Cette découverte a été publiée dans la revue américaine Emerging Infectious Diseases, éditée par le Centers for Disease Control and Prevention (CFC), l’agence fédérale des Etats-Unis en charge de la protection de la santé publique.

"Nous avons identifié le génotype I africain du CCHFV [Ndlr : le virus de la fièvre hémorragique de Crimée-Congo] chez des tiques collectées sur des bovins dans deux sites différents du sud-est et du centre ouest de la Corse, indiquant une circulation établie de la fièvre hémorragique de Crimée-Congo", rapportent les chercheurs dans le résumé de cette étude.

Ils s’inquiètent par ailleurs d’une possible propagation : "La menace d’une éventuelle expansion et circulation continue du virus en Europe occidentale ne doit pas être ignorée.
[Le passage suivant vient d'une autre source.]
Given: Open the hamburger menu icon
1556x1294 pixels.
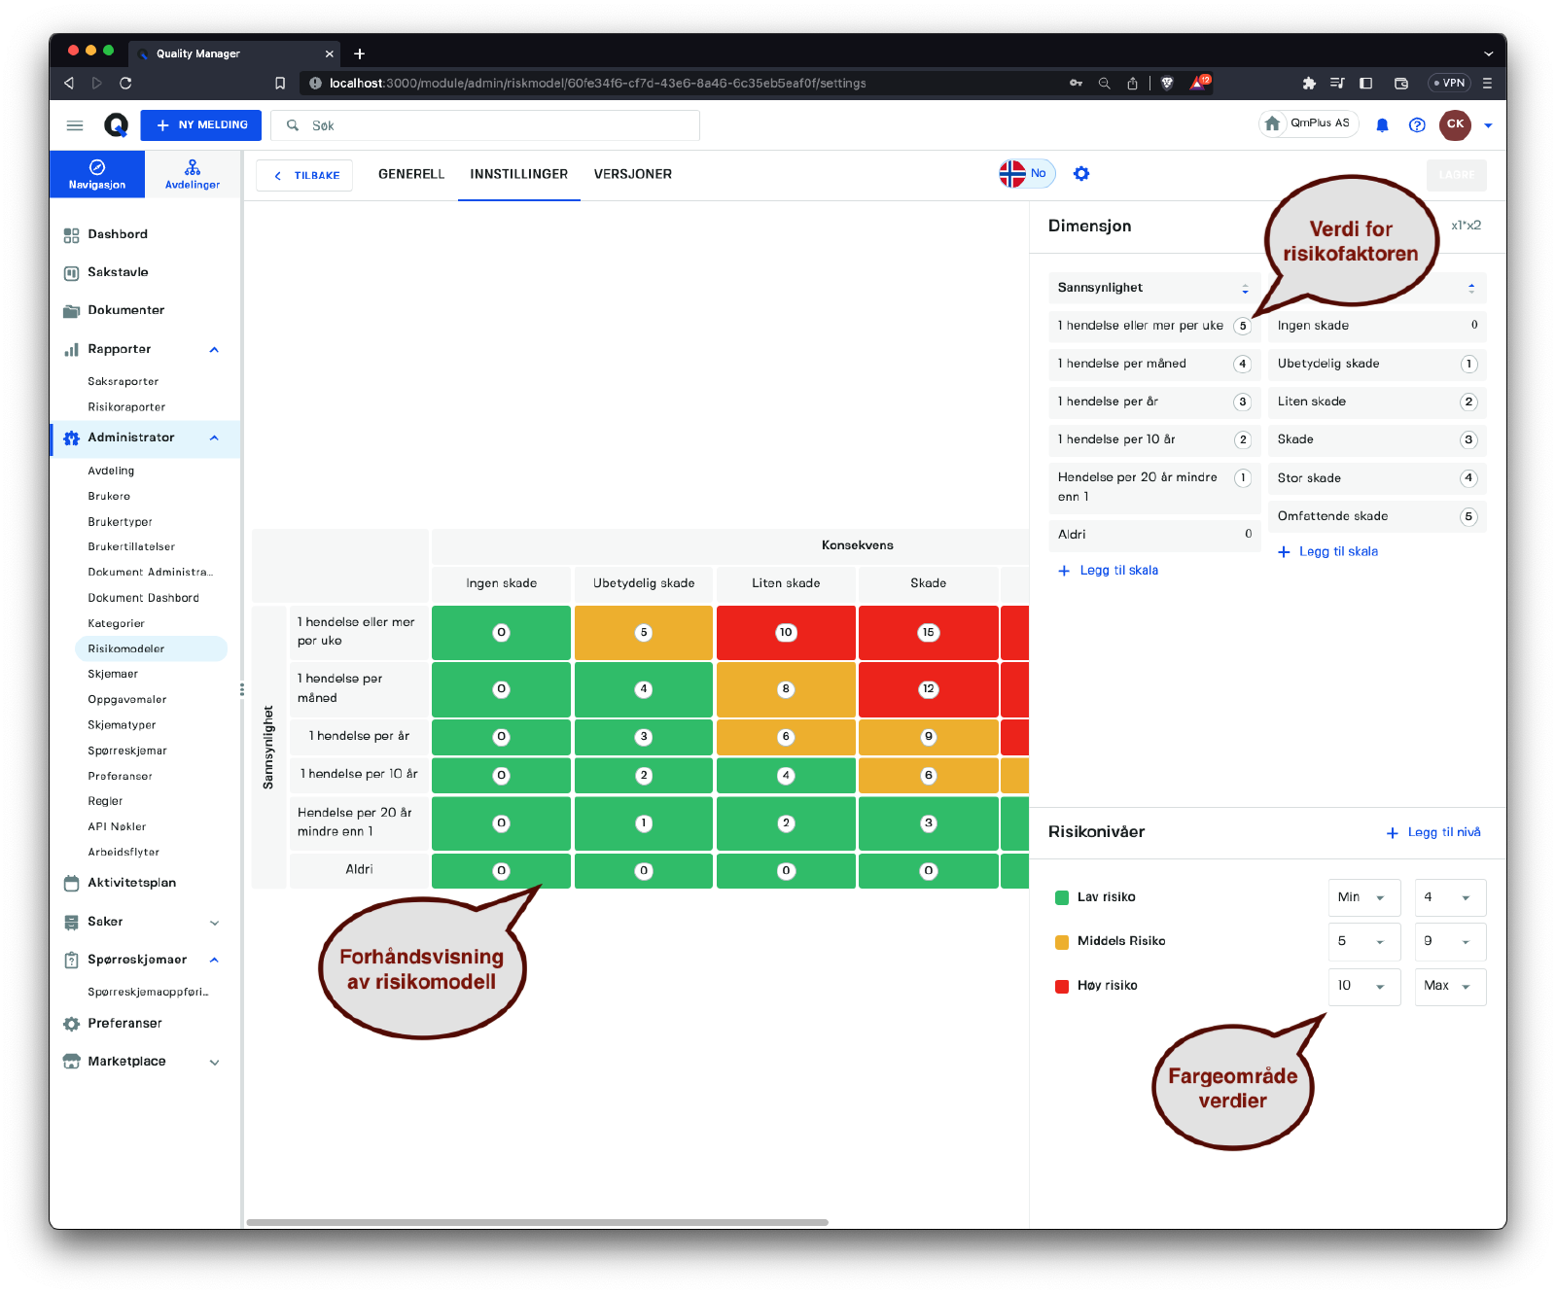Looking at the screenshot, I should point(75,125).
Les professionnels de santé et les autres groupes à risque d'infection, notamment les chasseurs et les agriculteurs, doivent être informés de la circulation du CCHFV en Corse."

"Maladie potentiellement transmissible à l’homme"

À la suite de la publication de l’article du Point, l’Agence Régionale de Santé (ARS) de Corse indique, via un communiqué en date du 24 avril, que "la présence du virus de la fièvre hémorragique de Crimée-Congo est connue en Corse depuis plusieurs années chez les bovins". Et d’ajouter : "Ce qui est nouveau, c’est la détection de la maladie chez les tiques, insectes vecteurs et donc rendant la maladie potentiellement transmissible à l’homme".

Que se passe-t-il en cas de transmission chez l’humain ? Selon l’Institut Pasteur, "si l’infection par le virus provoque généralement des symptômes relativement peu sévères, la maladie peut également évoluer vers des formes graves, où des hémorragies multiples et la défaillance d’organes vitaux entraînent le décès de la personne contaminée".

Face à ces risques, l’ARS annonce qu’elle avait, dès le mois de mars dernier, "sensibilisé par le biais de sa lettre d’information « santé et territoires » les professionnels de santé et les élus à ce risque de pathologies émergentes".

Saisine de l'Anses et du Haut Conseil de la Santé Publique

La présence du virus dans quatre régions, dont la Corse, a entraîné la saisine de l’Agence Nationale de Sécurité Sanitaire (Anses) et du Haut Conseil de la Santé Publique (HCSP), qui ont rendu leurs avis.

Ainsi, pour l’Anses, "la circulation du CCHFV sur le territoire français (dans quelques départements du pourtour méditerranéen) étant avérée, la survenue d’un cas humain autochtone de FHCC est possible en France, suite à une transmission vectorielle, mais également par contamination à partir de sang ou de tissus d’animaux virémiques".

L'agence rappelle toutefois que "les évaluations réalisées dans le cadre de cette expertise et les réponses apportées dans le présent avis présentent un niveau d’incertitude élevé en raison d’un nombre limité de connaissances et d’études scientifiques disponibles".

Recommandations

"Des messages de prévention sont en cours de finalisation au niveau national à destination du grand public et des groupes à risque (risque professionnel)", annonce l’ARS. Dans l’attente, la communication des autorités sanitaires porte sur "le rappel des bonnes pratiques générales pour se protéger des tiques, vecteurs de plusieurs maladies, dont la maladie de Lyme".

Lors de vos promenades en forêt, ou dans le maquis, ou lorsque vous passez du temps dans votre jardin :

  • portez des chaussures fermées et des vêtements couvrants de couleur claire (afin de mieux repérer les tiques sur la surface du tissu)
  • évitez de marcher au milieu des herbes hautes, des buissons et des branches basses et privilégiez les chemins balisés
  • inspectez-vous au retour de vos promenades et activités de jardinage
  • en cas de piqûre, détachez immédiatement les tiques fixées à l’aide d’un tire-tique ou une pince fine (n’utilisez en aucun cas de l’éther ou tout autre produit) et désinfectez la plaie
  • surveillez la zone de piqûre pendant plusieurs jours et consultez votre médecin en cas de symptômes (fièvre, fatigue, rougeur).
  • utilisez éventuellement des répulsifs, en privilégiant ceux disposant d’une autorisation de mise sur le marché et en respectant leurs conditions d’emploi.
  • En complément, une information sera faite aux professionnels de santé lors du lancement de la saison de la surveillance des arboviroses (virus transmis par les piqûres d’insectes) début mai.